Her eyes welled with tears, but she blinked them back, her jaw tightening. “No. I don’t wonder. I have you. That’s all I need.”
He let go of her shoulders, slumping back against the headboard. His voice dropped to a hollow whisper. “Then what about what I need? I need to see you free. I need to see you breaking out of this cage we’ve built for ourselves. If you love me, you’ll try. Just once. For me.”
The silence stretched between them, thick and suffocating. Sun Yue stared at the ceiling, her mind reeling. She thought of her mother, who had always told her a good wife obeyed her husband. She thought of the wedding vows, the promise of “forsaking all others.” But she also thought of the hollow looks Zhang San had been giving her recently, the distance that had grown between their bodies even when they lay side by side.
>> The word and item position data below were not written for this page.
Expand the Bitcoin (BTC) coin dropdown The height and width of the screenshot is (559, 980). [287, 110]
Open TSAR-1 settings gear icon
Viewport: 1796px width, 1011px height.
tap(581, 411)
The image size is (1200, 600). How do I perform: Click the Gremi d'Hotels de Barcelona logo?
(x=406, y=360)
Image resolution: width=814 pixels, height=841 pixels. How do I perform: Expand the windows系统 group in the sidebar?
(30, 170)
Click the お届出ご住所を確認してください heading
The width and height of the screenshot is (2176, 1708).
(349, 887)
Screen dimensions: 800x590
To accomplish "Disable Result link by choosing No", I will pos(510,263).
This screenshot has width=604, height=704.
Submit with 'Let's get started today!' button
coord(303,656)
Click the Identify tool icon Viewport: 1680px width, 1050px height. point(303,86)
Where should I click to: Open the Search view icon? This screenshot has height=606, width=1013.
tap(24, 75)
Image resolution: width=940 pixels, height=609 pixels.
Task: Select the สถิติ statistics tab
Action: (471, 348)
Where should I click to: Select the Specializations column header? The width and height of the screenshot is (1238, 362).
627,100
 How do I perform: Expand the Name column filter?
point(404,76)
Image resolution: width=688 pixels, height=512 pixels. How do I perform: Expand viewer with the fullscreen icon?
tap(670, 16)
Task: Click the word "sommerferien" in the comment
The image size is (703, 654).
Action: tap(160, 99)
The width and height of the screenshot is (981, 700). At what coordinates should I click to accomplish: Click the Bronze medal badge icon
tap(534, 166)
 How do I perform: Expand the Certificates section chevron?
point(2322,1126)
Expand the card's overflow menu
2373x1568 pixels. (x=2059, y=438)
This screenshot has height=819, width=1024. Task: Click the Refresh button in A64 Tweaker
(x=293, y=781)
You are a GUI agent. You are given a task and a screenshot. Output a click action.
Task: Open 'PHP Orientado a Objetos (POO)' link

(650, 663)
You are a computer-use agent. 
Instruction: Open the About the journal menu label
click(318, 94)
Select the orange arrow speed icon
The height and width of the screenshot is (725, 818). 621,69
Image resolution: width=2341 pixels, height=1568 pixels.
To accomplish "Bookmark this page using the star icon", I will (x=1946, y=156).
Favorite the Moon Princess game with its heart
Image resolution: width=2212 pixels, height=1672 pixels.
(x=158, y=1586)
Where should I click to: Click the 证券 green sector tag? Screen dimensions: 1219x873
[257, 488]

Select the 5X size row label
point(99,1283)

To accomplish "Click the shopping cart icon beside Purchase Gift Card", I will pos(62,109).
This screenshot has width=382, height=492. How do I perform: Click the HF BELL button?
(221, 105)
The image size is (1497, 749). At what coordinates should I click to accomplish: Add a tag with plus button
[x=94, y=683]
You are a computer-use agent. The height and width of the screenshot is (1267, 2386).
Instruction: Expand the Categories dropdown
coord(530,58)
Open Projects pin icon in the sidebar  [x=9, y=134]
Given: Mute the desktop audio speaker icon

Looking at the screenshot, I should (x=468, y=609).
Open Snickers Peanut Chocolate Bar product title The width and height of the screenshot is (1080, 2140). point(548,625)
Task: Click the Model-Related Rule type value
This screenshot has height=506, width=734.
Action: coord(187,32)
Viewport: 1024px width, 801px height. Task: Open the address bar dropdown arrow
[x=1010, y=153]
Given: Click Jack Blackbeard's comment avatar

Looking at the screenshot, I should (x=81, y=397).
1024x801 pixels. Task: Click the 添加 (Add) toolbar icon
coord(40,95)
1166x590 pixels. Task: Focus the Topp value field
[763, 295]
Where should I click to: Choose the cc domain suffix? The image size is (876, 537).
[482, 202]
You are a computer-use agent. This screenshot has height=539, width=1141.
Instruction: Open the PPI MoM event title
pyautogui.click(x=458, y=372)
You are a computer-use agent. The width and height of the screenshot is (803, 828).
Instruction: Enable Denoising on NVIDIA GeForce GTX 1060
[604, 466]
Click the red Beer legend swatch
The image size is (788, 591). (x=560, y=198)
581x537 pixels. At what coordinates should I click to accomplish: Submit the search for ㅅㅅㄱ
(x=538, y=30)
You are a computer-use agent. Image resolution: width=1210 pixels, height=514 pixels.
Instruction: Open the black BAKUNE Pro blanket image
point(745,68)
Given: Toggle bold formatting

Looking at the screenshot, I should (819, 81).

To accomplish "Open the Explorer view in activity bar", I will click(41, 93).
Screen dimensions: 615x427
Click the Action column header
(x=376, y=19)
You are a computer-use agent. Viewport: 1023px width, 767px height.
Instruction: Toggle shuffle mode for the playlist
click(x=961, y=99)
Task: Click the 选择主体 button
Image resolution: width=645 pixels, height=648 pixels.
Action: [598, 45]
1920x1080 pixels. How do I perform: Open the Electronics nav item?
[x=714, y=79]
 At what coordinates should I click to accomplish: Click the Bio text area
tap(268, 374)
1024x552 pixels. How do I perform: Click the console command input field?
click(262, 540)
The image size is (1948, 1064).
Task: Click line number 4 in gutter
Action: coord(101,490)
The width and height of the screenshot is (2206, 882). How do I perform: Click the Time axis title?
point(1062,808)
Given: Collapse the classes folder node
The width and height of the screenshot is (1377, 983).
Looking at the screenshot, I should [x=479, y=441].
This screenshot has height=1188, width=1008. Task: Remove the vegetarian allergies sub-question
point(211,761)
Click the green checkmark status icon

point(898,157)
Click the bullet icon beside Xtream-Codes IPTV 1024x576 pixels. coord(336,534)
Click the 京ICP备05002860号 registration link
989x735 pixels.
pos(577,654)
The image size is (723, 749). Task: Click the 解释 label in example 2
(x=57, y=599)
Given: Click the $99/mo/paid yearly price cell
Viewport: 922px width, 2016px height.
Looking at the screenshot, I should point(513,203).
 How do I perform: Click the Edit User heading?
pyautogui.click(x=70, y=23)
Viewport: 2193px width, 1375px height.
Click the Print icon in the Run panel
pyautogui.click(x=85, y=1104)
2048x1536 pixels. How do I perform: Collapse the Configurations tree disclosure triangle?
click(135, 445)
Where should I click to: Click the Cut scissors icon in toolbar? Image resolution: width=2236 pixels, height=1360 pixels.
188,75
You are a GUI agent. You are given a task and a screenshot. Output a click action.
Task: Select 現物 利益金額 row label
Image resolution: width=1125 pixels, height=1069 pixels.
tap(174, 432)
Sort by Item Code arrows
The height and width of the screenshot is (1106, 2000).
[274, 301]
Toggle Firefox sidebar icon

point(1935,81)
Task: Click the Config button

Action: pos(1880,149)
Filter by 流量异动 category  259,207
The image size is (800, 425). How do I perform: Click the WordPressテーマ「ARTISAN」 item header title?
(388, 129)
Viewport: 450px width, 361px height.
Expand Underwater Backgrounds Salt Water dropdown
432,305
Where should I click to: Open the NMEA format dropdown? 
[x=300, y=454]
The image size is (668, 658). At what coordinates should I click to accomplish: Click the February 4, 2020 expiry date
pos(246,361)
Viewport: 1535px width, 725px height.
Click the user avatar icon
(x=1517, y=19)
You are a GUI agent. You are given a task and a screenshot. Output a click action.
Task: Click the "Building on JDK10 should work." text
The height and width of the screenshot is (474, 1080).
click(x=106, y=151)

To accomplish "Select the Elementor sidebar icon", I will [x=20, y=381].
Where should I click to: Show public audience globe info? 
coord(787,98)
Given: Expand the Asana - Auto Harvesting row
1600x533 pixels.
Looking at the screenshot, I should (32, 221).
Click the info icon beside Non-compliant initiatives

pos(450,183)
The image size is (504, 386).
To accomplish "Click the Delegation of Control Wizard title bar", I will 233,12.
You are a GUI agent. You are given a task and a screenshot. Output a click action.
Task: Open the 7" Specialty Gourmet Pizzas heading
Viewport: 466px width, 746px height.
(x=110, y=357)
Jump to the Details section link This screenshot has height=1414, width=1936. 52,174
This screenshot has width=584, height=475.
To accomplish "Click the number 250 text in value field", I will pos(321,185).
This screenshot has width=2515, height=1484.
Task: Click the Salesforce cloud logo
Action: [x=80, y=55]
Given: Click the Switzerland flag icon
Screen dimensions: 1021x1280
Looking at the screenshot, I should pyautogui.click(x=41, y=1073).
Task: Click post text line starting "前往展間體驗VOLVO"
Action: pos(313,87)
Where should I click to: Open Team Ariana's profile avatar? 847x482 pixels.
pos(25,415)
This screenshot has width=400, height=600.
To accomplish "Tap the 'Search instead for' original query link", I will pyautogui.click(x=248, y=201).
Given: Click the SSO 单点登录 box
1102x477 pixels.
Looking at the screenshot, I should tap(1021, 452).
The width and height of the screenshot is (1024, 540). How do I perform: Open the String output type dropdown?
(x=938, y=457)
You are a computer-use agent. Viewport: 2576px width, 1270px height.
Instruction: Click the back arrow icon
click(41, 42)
She opened her mouth to refuse, to tell him he was sick, twisted, that he needed help. But the words died on her tongue. Because beneath the shock and the hurt, a tiny, shameful part of her whispered: What if he’s right? What if there’s something more?
“I’ll think about it,” she heard herself say, the words barely audible.
He looked at her, his eyes glistening with hope and relief. He leaned over and kissed her forehead, a gesture so tender it made her chest ache. “Thank you,” he breathed. “Thank you, Yue. You won’t regret it.”
But as he lay back down and drifted into what sounded like peaceful sleep, Sun Yue remained awake, staring at the dark ceiling. Her hands were balled into fists beneath the covers, her nails digging into her palms. She felt like she was standing on the edge of a cliff, and the wind was pushing her forward.
She didn’t sleep that night. By the time the first gray light of dawn crept through the curtains, she had made her decision. She would try. She would break the cage. For him. For the hollow man she still loved. And as she tiptoed out of bed to start her day, she didn’t notice the small, hungry smile that tugged at the corner of her lips—a smile that was not entirely for her husband.